Merkel las ab, was die Bankenlobby vorschrieb

upg /  Für die Euro-Rettung bringen Banken angeblich ein Opfer. Sie verzichten aber höchstens auf Geld, das sie längst nicht mehr haben.

Im Einklang mit dem Chef der Deutschen Bank, Josef Ackermann, verkündeten die Staatschef der EU nach dem letzten Euro-Gipfel, die privaten Banken und Versicherungen würden jetzt erstmals selber Opfer bringen und auf ihren griechischen Guthaben 21 Prozent Verluste übernehmen. Die Tagesschau des Schweizer Fernsehens hatte es als «bemerkenswerten Schritt» bezeichnet, dass sich die Banken und Versicherungen «an der Bewältigung der Krise beteiligen».
«Der Verlust der Banken liegt bei null
Das ist eine Verschleierung und krasse Irreführung der Öffentlichkeit und der Steuerzahler, auf deren Buckel die Risiken der Banken einmal mehr abgewälzt werden. Von «bemerkenswertem Schritt» kann keine Rede sein. Denn in Tat und Wahrheit liege «der Verlust der Banken bei null», rechnete der deutsche Wirtschaftsprofessor Peter Bofinger in der ARD-Sendung Plusminus vor. Bofinger gehört zu den «Wirtschaftsweisen» des Sachverständigenrats der Bundesregierung.
Damit bestätigt sich, was Infosperber bereits am 24. Juli berichtete: Die Banken, die sich in Griechenland gegen hohe Zinsen verspekuliert haben, werden statt mit Verlusten abgestraft mit staatlichen Garantien belohnt und mit Staatsgeldern vor Verlusten bewahrt.

## EXTRAHIERTE DATENSÄTZE
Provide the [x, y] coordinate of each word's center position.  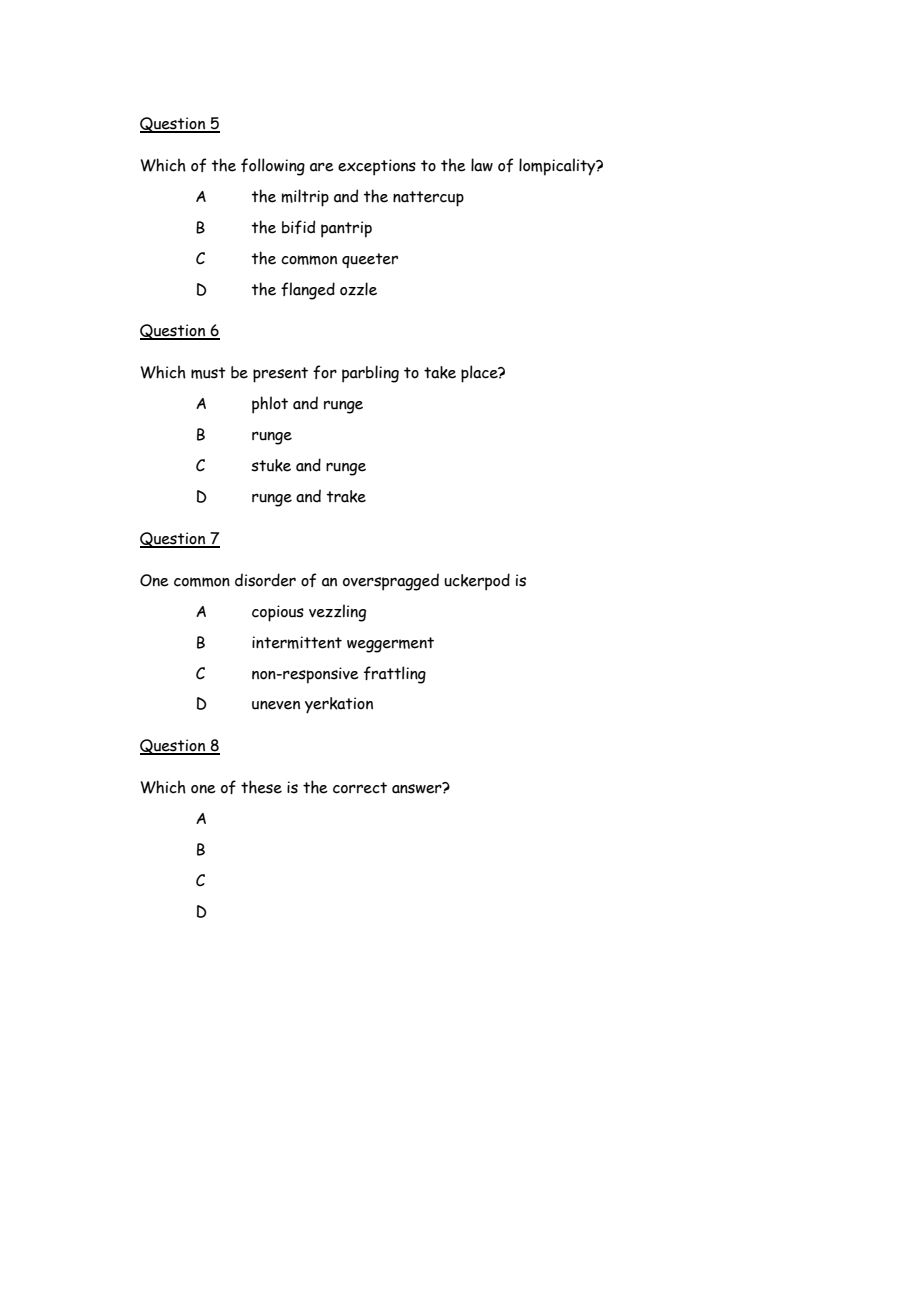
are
---
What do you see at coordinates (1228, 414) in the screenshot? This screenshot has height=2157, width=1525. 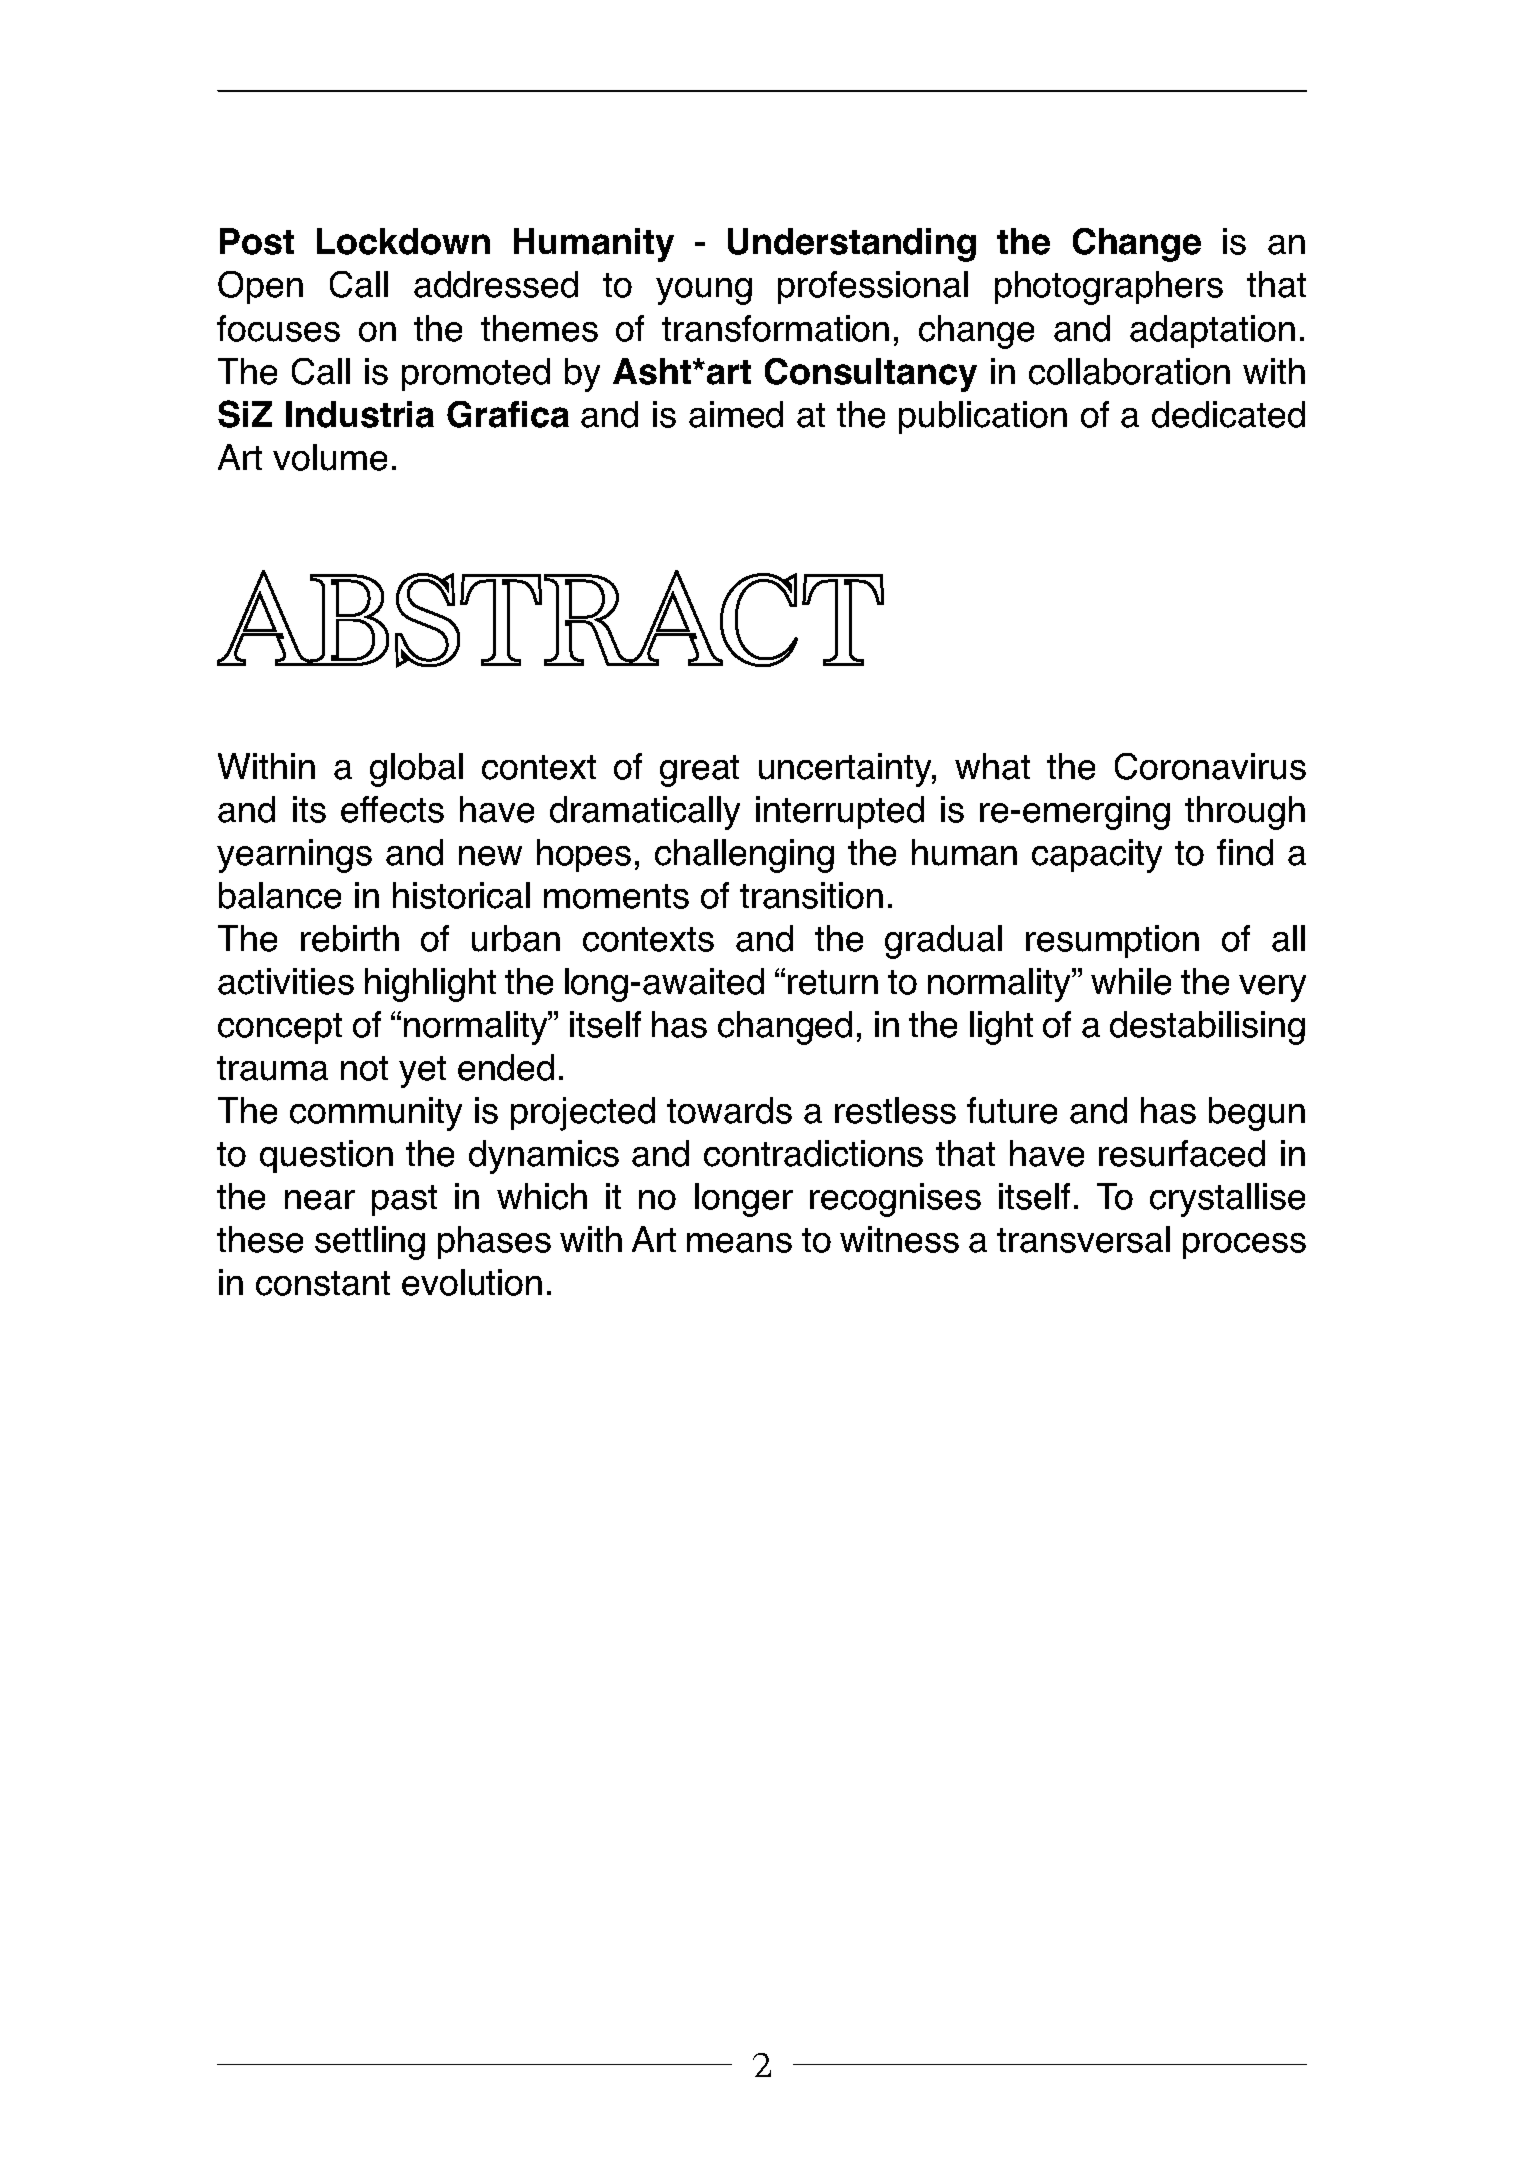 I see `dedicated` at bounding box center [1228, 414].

## AUFGABENSTELLUNG
A – Prüfe, ob die folgenden Aussagen mit dem Auszug über die Euro-Rettung übereinstimmen: (i) Laut den Staatschefs der EU sollen die Banken und Versicherungen auf ihren griechischen Guthaben 21 Prozent Verluste übernehmen. (ii) Peter Bofinger bezifferte den Verlust der Banken auf 21 Prozent. (iii) Infosperber hatte schon am 24. Juli darüber berichtet. Antworte zu jeder Aussage mit Ja oder Nein und belege die Antwort mit den entscheidenden Worten aus dem Auszug als wörtlichem Zitat.
B – Schreibe den Auszug über die Euro-Rettung im Anschluss an seinen letzten Satz weiter.

## ERWARTETE ANTWORTEN
A –
(i) Ja: „auf ihren griechischen Guthaben 21 Prozent Verluste übernehmen“
(ii) Nein: „liege «der Verlust der Banken bei null»“
(iii) Ja: „was Infosperber bereits am 24. Juli berichtete“

B –
Merkel plappert nach, was Banken vorgaben
Die 21 Prozent Verlust seien eine «rein theoretische Berechnung», erklärte Wirtschaftsprofessor Peter Bofinger. Banken und Versicherungen würden nämlich auf keinen Euro ihrer Obligationen-Guthaben verzichten. Sie gewähren Griechenland lediglich eine um bis zu dreissig Jahren längere Frist, bis das investierte Kapital zurückbezahlt werden muss. Während dieser Zeit können die Banken weiterhin gute Zinsen kassieren.
Josef Ackermann, der als Präsident des «Institute for International Financing» IIF, der wichtigsten Vereinigung des Finanzkapitals, mit den EU-Regierungschefs stets am gleichen Tisch sass, jammerte taktisch geschickt vor, dass die Banken mit dieser Laufzeitverlängerung ein «grosses Opfer» bringen, weil sie mit den in Griechenland blockierten Milliarden während dieser Zeit anderswo viel höhere Gewinne erzielen könnten.
Das ist eine gewagte Hypthese. «Die 21 Prozent Verlust sind das Resultat finanzmathematischer Berechnungen», erläuterte Professor Bofinger.
Diese Finanzakrobatik hat offensichtlich sogar die studierte Physikerin Bundeskanzlerin Merkel und erst recht die übrigen Regierungschefs überfordert. Jedenfalls war augenfällig, dass Merkel an der Pressekonferenz diese finanzmathematische Berechnung wie folgt holprig von einem Blatt ablas (siehe Bildausschnitt oben): «Da sind verschiedene Dinge drin: Ein Bond Exchange in 30-jährige Instrumente, ein roll-over, ein discount-bond-exchange, in 30 Jahren Laufzeit…»
Was Merkel ablas, steht praktisch wortwörtlich in der Vorlage der internationalen Bankenvereinigung IIF. Die Rechercheure der Wirtschaftssendung Plusminus konnten die Unterlagen des IIF sichten und kommen zum Schluss, dass die Regierungen beschlossen haben, was die Banken vorschlugen. Und das würden die Banken jetzt als «grosses Opfer» verkaufen.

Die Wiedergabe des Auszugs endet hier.